This Farmers’ Market located on Cecil B. Moore Avenue between Broad and 13th streets makes fresh produce available to students without having to leave campus.
Every week local farmers bring different types of fresh vegetables, fruits and baked goods to Temple students and staff who are looking to embrace healthier eating habits. “I got apples, apples are like my staple and they are the best, the best apples I have had ever”, says Tony Manfredonia, a senior, who could not contain his happiness after buying his favorite fruit. Pam Austin works for Temple’s Computer Services and says she always stocks up when she visits the market, “I have enough vegetables for the next week.”
Farmer Gilles Ruel from Honey Brook, Pennsylvania, appreciates the positive response the farmers have received from the Temple community and cites their low prices as just one of the many reasons that keeps students and staff coming back to the market every week. Since Ruel started selling his produce here at Temple, he has noticed a large number of students prefer to cook their own meals with fresh ingredients. He says, “They got lots of places that provide ready meals, but it seems that the healthier side, you know, is what’s appealing to them.”
The Farmers’ Market on Cecil B. Moore was established in 2009 and operates between May and November every year. The market is made possible through a collaboration between The Food Trust Organization, local farmers and Temple University’s Office of Community Relations.
According to The Food Trust Organization’s website, its mission is to “ensure that everyone has access to affordable, nutritious foods and information to make healthy decisions.” The organization works with neighborhoods, grocers, schools and policymakers to provide information on healthy eating and bring similar farmers’ markets to underserved neighborhoods; to people who would otherwise not have access to fresh fruits and vegetables at affordable prices. Check out the organization’s website for a complete list of participating farmers’ markets within the city of Philadelphia.

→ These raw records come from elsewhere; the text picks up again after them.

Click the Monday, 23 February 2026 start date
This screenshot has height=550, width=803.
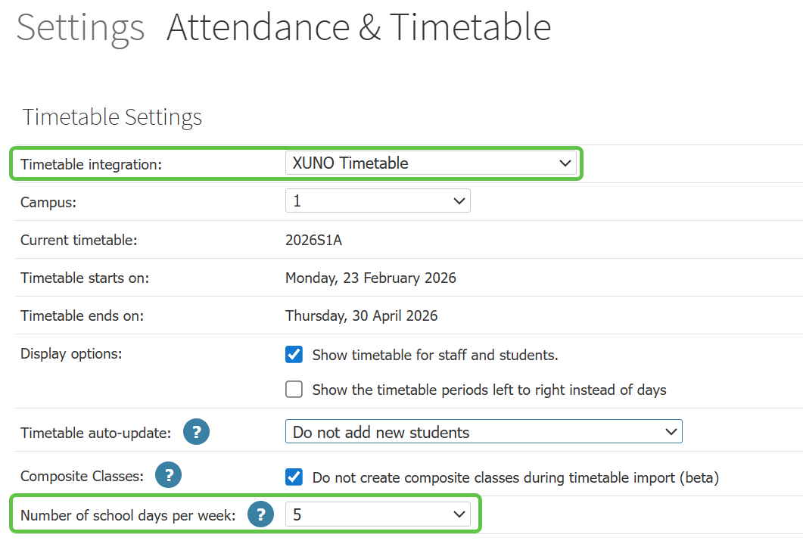point(370,278)
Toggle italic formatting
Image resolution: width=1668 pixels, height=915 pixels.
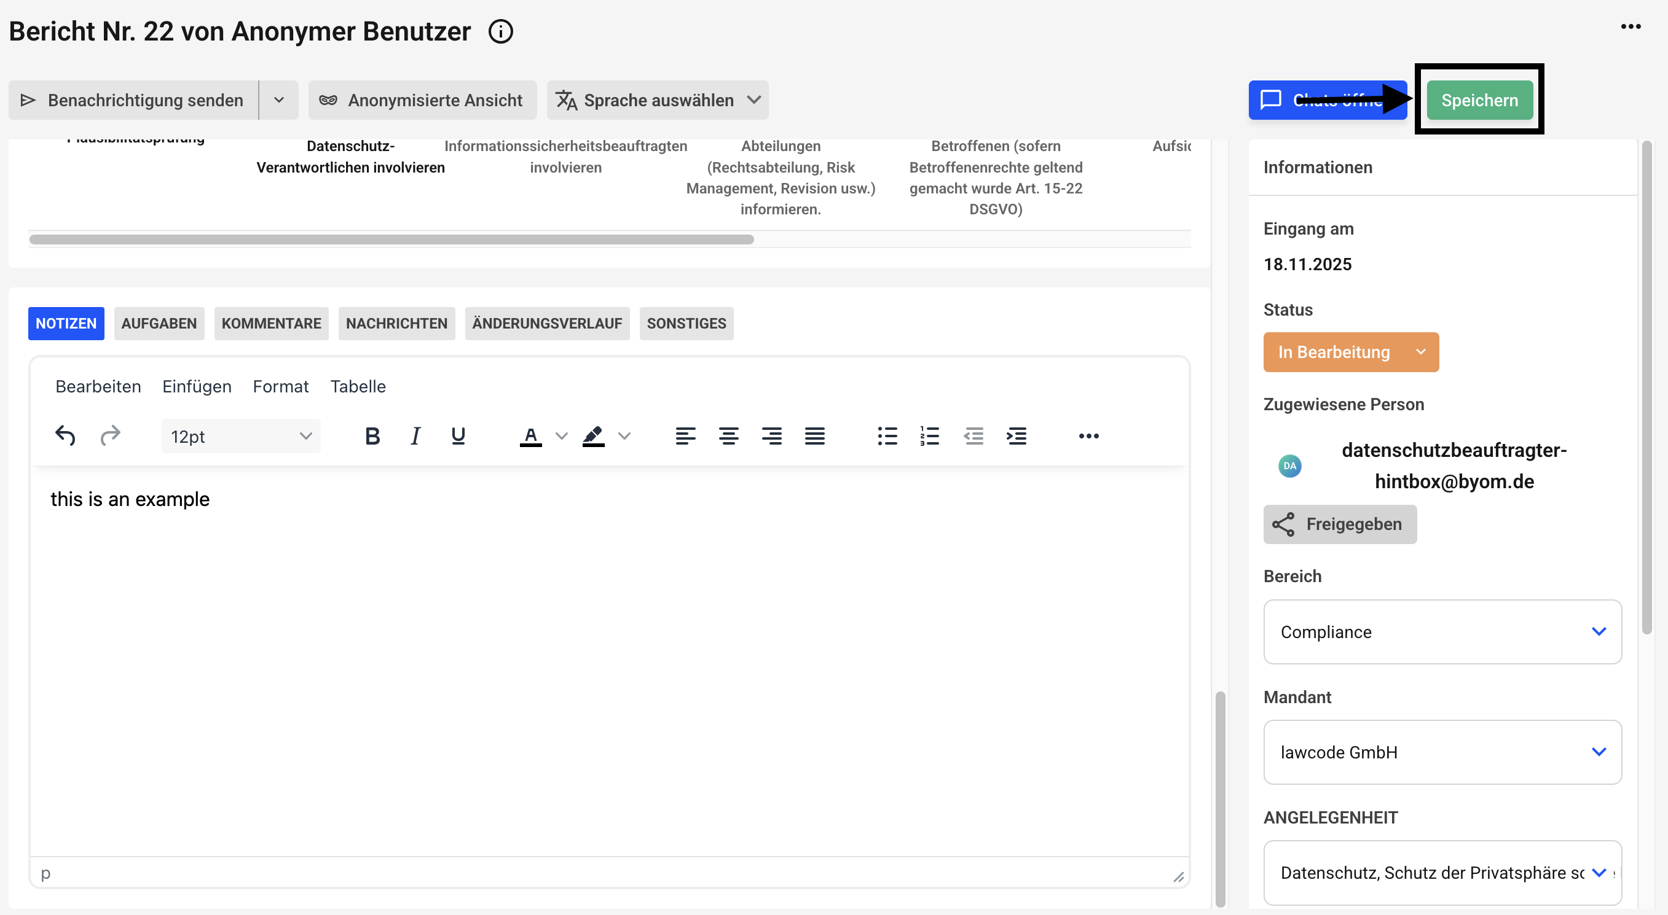click(x=415, y=435)
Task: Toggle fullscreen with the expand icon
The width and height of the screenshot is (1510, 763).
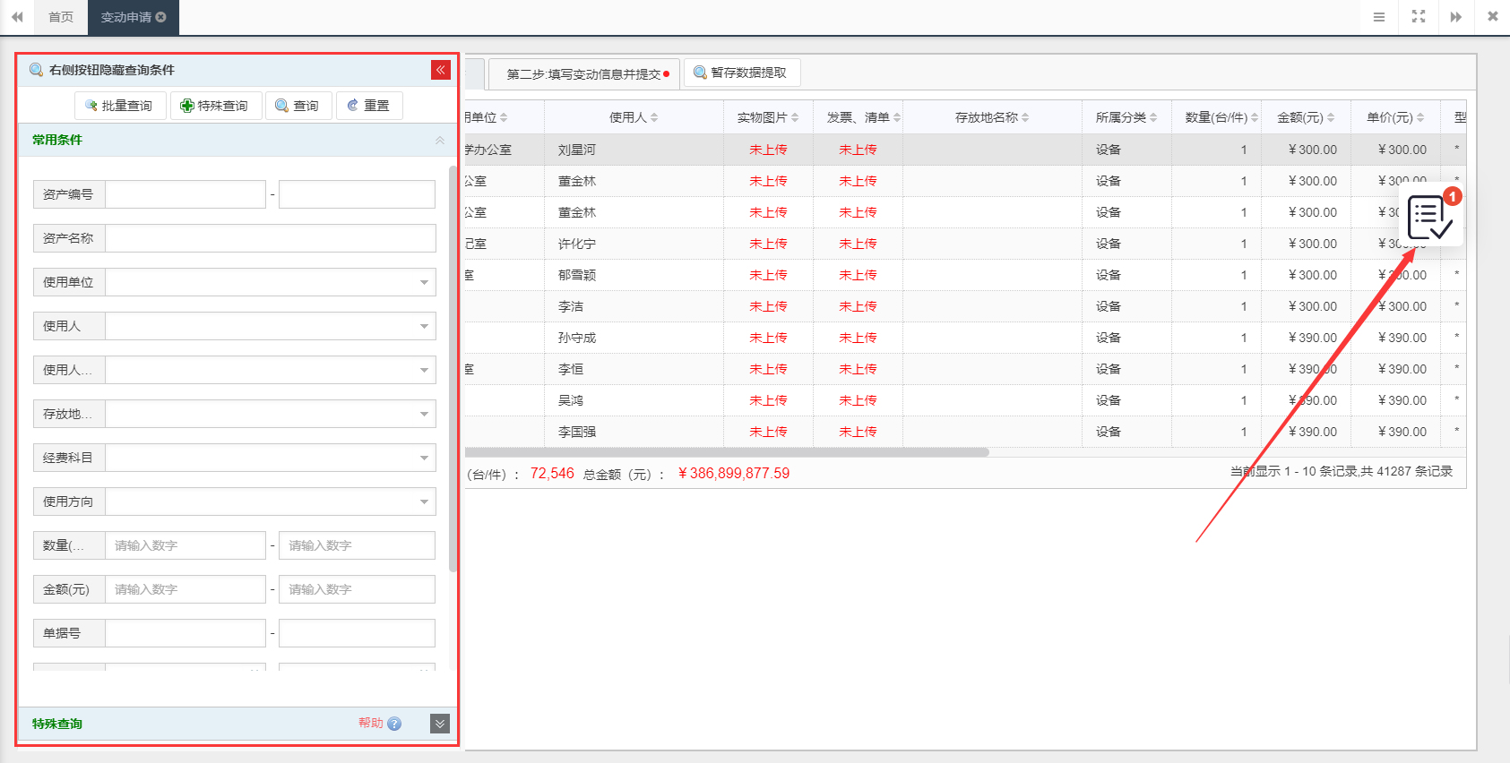Action: [1418, 17]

Bringing a farmers’ market on campus is win-win for the farmers and the Temple Community. Austin says, “There’s a lot of people living around here that don’t actually get fresh vegetables and fruit at a decent price.” Manfredonia feels that in addition to eating healthy, putting an emphasis on supporting local farmers is also an added bonus of having the farmers’ market on Cecil B. Moore, “I think it’s great for all the students to be able to have access to, you know, really home local, home grown fresh foods.”